Signed-off-by: Boon Boonsiri <bboonsir@uwaterloo.ca>
---
 docs/config.rst       | 7 +++++++
 src/serve_rendered.js | 9 +++++++--
 2 files changed, 14 insertions(+), 2 deletions(-)

diff --git a/docs/config.rst b/docs/config.rst
index 648957f..e61bb1c 100644
--- a/docs/config.rst
+++ b/docs/config.rst
@@ -157,6 +157,13 @@ Allows the rendering of marker icons fetched via http(s) hyperlinks.
 For security reasons only allow this if you can control the origins from where the markers are fetched!

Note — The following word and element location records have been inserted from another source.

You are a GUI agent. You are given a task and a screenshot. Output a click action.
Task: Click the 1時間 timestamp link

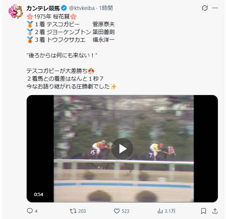[x=106, y=8]
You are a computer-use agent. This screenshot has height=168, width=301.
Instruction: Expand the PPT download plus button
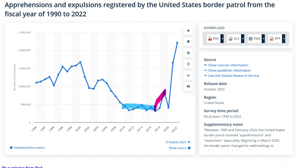click(x=284, y=39)
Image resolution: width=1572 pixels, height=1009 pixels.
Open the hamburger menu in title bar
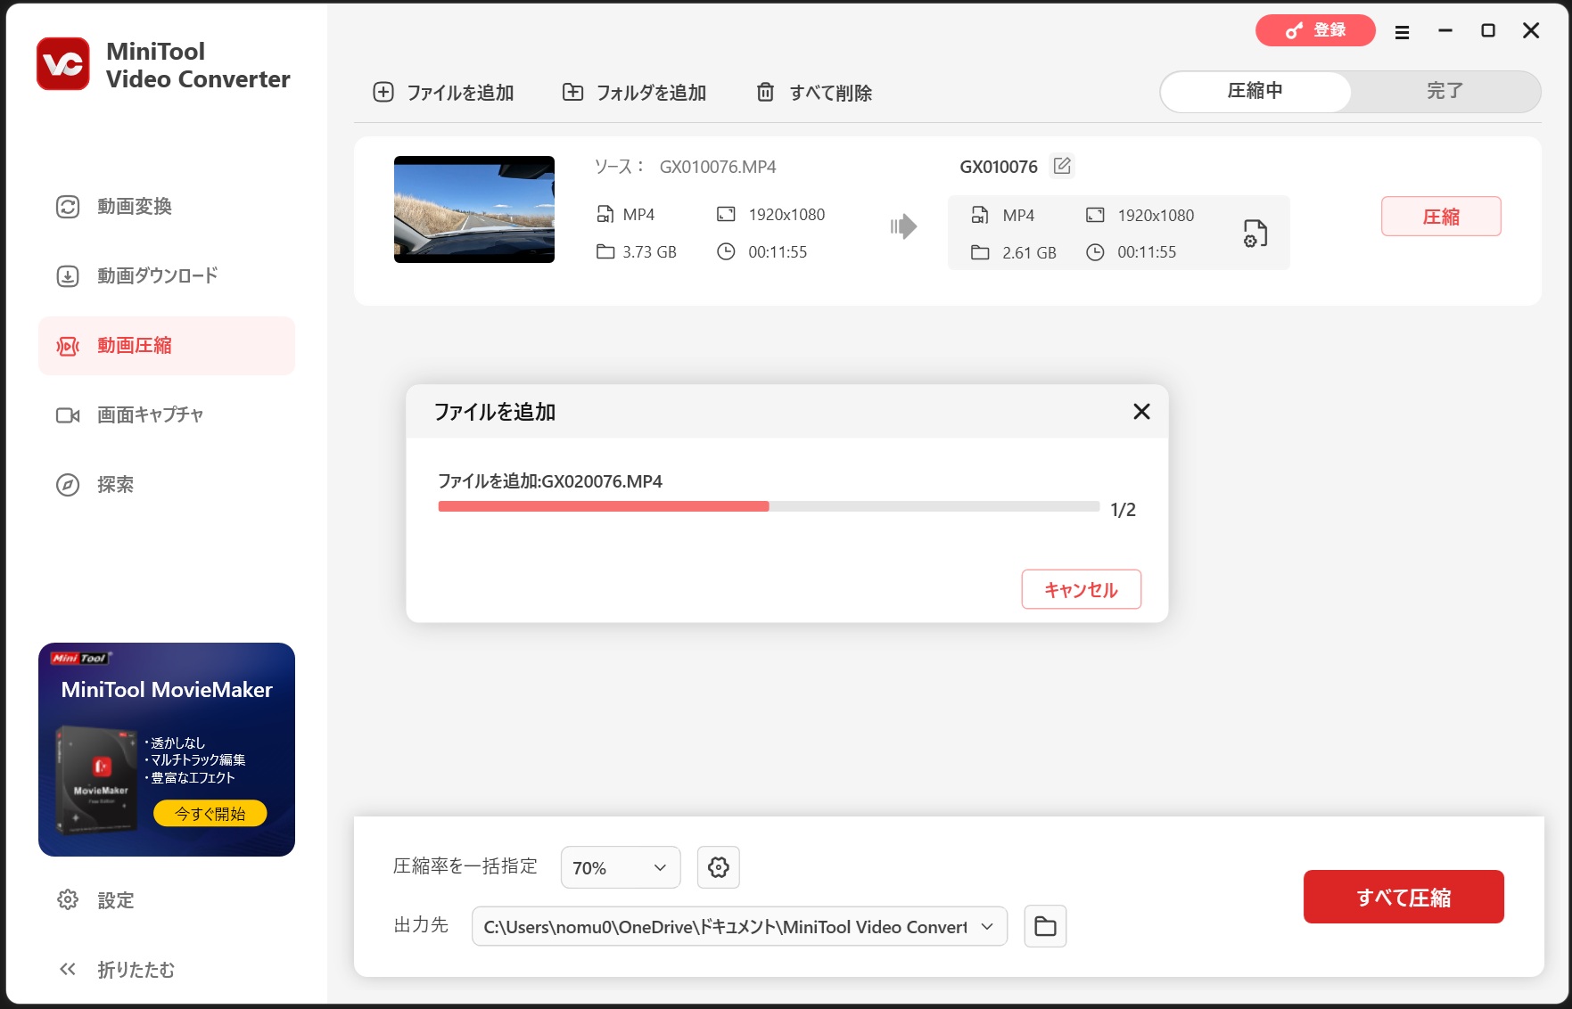click(1402, 32)
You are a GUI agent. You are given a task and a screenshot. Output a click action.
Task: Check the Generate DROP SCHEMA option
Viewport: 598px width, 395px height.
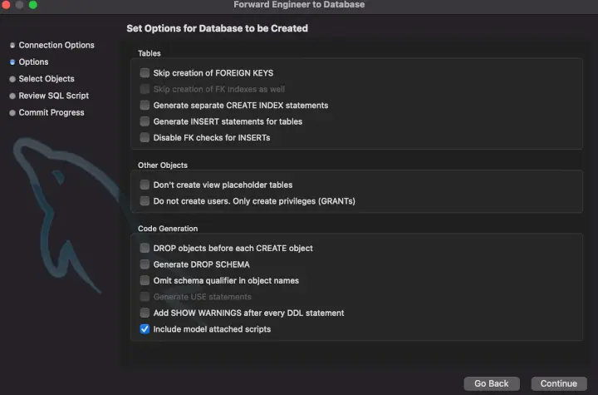tap(145, 264)
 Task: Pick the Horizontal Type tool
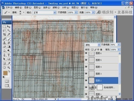9,55
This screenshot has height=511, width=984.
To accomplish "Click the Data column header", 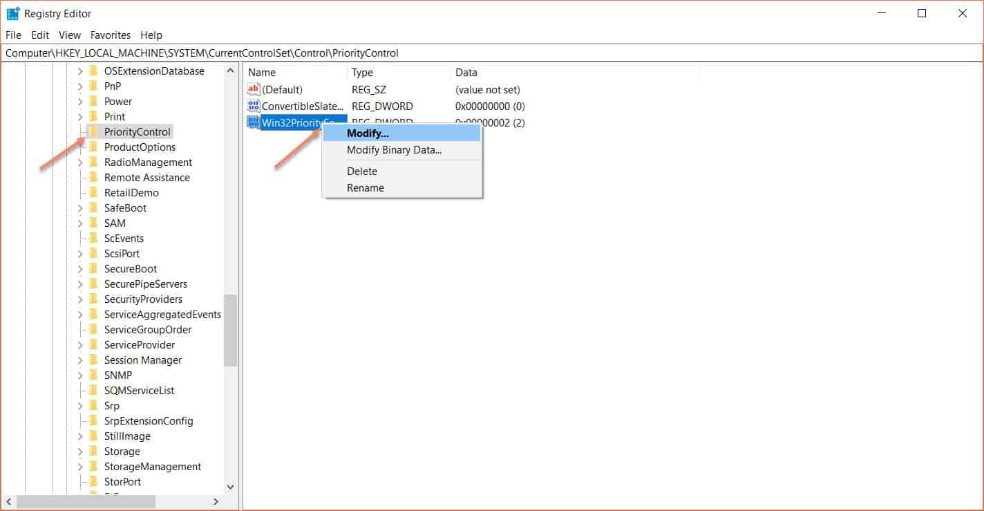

 Default is to disallow fetching of icons from remote sources.
 
+``allowInlineMarkerImages``
+--------------
+Allows the rendering of inline marker icons or base64 urls.
+For security reasons only allow this if you can control the origins from where the markers are fetched!
+Not used by default.
+
+
 ``styles``
 ==========
 
diff --git a/src/serve_rendered.js b/src/serve_rendered.js
index dd57016..78648d5 100644
--- a/src/serve_rendered.js
+++ b/src/serve_rendered.js
@@ -279,7 +279,10 @@ const extractMarkersFromQuery = (query, options, transformer) => {
     let iconURI = markerParts[1];
     // Check if icon is served via http otherwise marker icons are expected to
     // be provided as filepaths relative to configured icon path
-    if (!(iconURI.startsWith('http://') || iconURI.startsWith('https://'))) {
+    const isRemoteURL =
+      iconURI.startsWith('http://') || iconURI.startsWith('https://');
+    const isDataURL = iconURI.startsWith('data:');
+    if (!(isRemoteURL || isDataURL)) {
       // Sanitize URI with sanitize-filename
       // https://www.npmjs.com/package/sanitize-filename#details
       iconURI = sanitize(iconURI);
@@ -292,7 +295,9 @@ const extractMarkersFromQuery = (query, options, transformer) => {
       iconURI = path.resolve(options.paths.icons, iconURI);
 
       // When we encounter a remote icon check if the configuration explicitly allows them.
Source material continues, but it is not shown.